Script to look up PDF document metadata on crossref.org

I hate AppleScript. Really hate it. But I love Devonthink, and had an itch to scratch. This is somewhat similar to other scripts that do bibliographic lookups, but it uses crossref.org.

Feedback, etc. welcome.

4 Likes

Looks like an interesting script. However, as it requires either a text selection or a certain name I wonder what kind of input crossref.org accepts/expects.

By the way, do your documents contain a DOI (digital object identifier)? Then the smart rule script Download Bibliographic Metadata might be useful too.

Okay, I should obviously read the comments how to use it first :slight_smile:

It uses crossref’s query.bibliographic, which allows pretty broad input; authors, ISBNs, titles, etc.

My workflow when I download papers is to usually to set the name of the paper using control-command-I (awesome feature, was so happy when I found that), that’s why it takes the name if you don’t select any text.

Some papers contain DOIs, but many don’t :frowning: I might make it a bit more nuanced if there’s existing metadata…

For hating AppleScript, it looks like you made something useful… and I hope that itch is gone now :wink:

2 Likes

Hi, I followed your instructions (I think!), but when I select the script in DT, nothing happens?

Since I’m not particulary fond of AS either, I took the liberty to rewrite the script in JavaScript. It seems to work (tested it with one record only, though). Also, I stumbled upon results from the API call without a title field, the script then fills in a stupid placeholder. Don’t know if that is reasonable or not.
Here goes

(() => {
  const app = Application("DEVONthink 3");
  /* Need currentApplication() for user interaction */
  const curApp = Application.currentApplication();
  curApp.includeStandardAdditions=true;
  /* Basic error checking */
  const thinkWindow = app.thinkWindows();
  const contentRec = app.contentRecord();
  if (!thinkWindow|| !thinkWindow[0]) throw "No window open";
  if (!contentRec) throw "No document selected";

  /* Query for either selected text or the name of the record if no text is selected */
  const query = thinkWindow[0].selectedText() || contentRec.name();
  const apiURL = 'https://api.crossref.org/works';
  const shellCmd = `curl -A "(https://gist.github.com/mnot/0d7825bde9b9d3233f623c71765f20ca)" -G ${apiURL} --data-urlencode query.bibliographic='${query}' -d rows=5 -d select=author,title,created,type,publisher,published,subject`;
  const apiResult = JSON.parse(curApp.doShellScript(shellCmd));

/* Basic error checking for the return value of the API call */
  if (apiResult.status !== "ok") {
    throw "API response not OK: " & apiResult.message;
  }
  const itemList = apiResult.message.items;
  if (itemList.length === 0) {
    curApp.displayAlert("No matches found!");
	return;
  }

  /* Arrays to save the dates and authors, no need to extract them twice */
  const choices = [], dates = [], authors = [];

  /* Build list of choices from results */
  itemList.forEach(item => {
	const title = item.title ? item.title[0] : "No Title?";
    let detailString = extractAuthor(item);
	authors.push(detailString);
	const dateString = extractDate(item);
	dates.push(dateString);
	detailString += `${detailString ? ', ' : ''}${dateString}`;
	choices.push(`${title} (${detailString})`);
  })

(Stored items)
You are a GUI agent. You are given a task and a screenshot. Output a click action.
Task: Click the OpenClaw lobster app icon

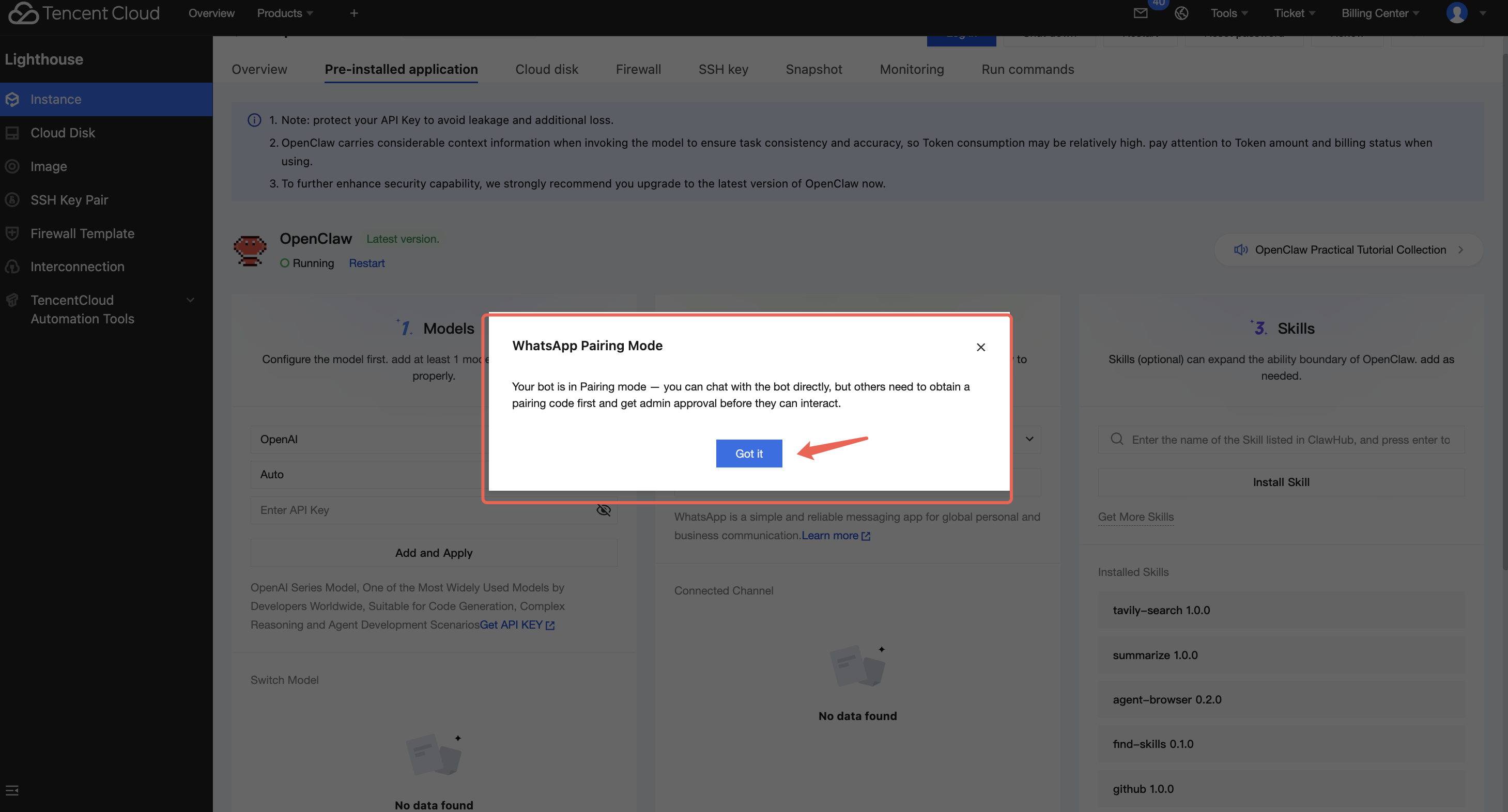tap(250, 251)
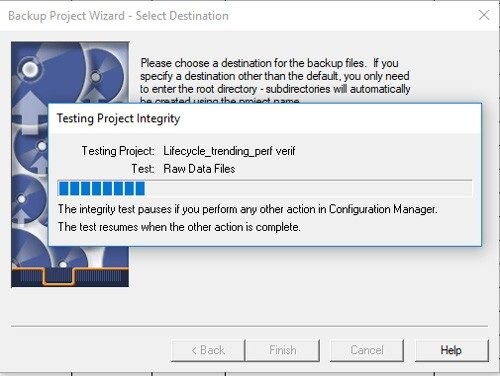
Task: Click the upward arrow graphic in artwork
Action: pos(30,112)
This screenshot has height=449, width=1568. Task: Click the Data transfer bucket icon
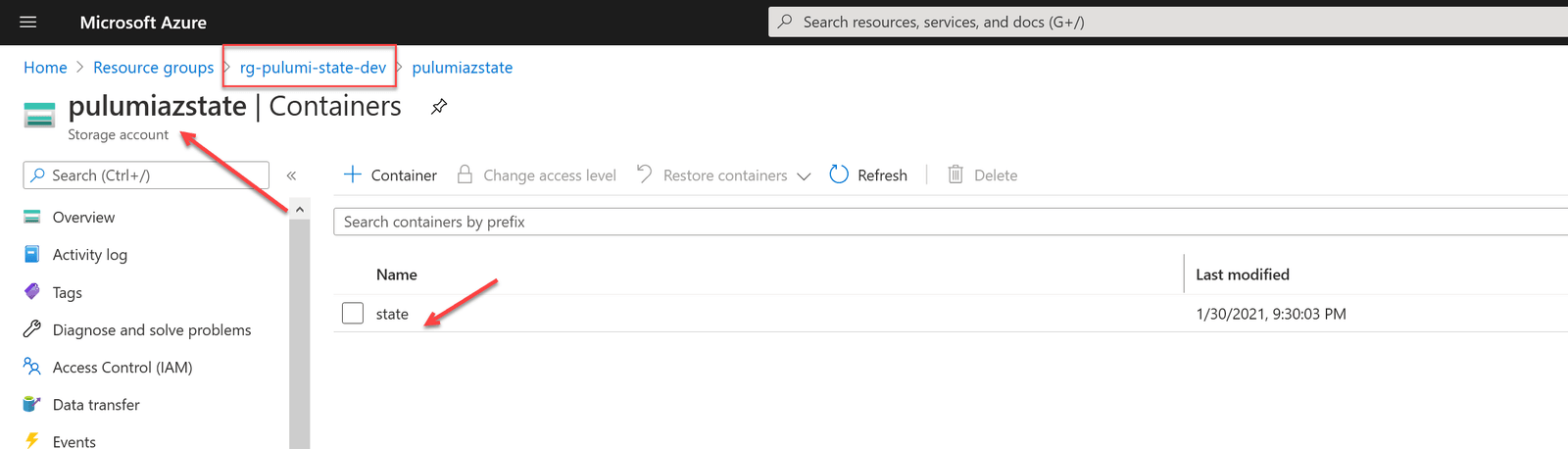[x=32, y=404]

--- What to do ---
A. For the thread about the crossref.org lookup script, decide whether each statement agrees with it: (i) the script relies on crossref's query.bibliographic; (ii) the JavaScript rewrite was tested on many records; (iii) every paper contains a DOI. Answer yes or no for each, quoting the words of the thread that decide it.
B. In the thread about the crossref.org lookup script, which keyboard shortcut does the script's author use to set the name of a downloaded paper?
The data comes from a different source than the text.

--- Exercise results ---
A.
(i) Yes: "It uses crossref’s query.bibliographic, which allows pretty broad input; authors, ISBNs, titles, etc."
(ii) No: "tested it with one record only, though"
(iii) No: "Some papers contain DOIs, but many don’t"

B. Control-command-I.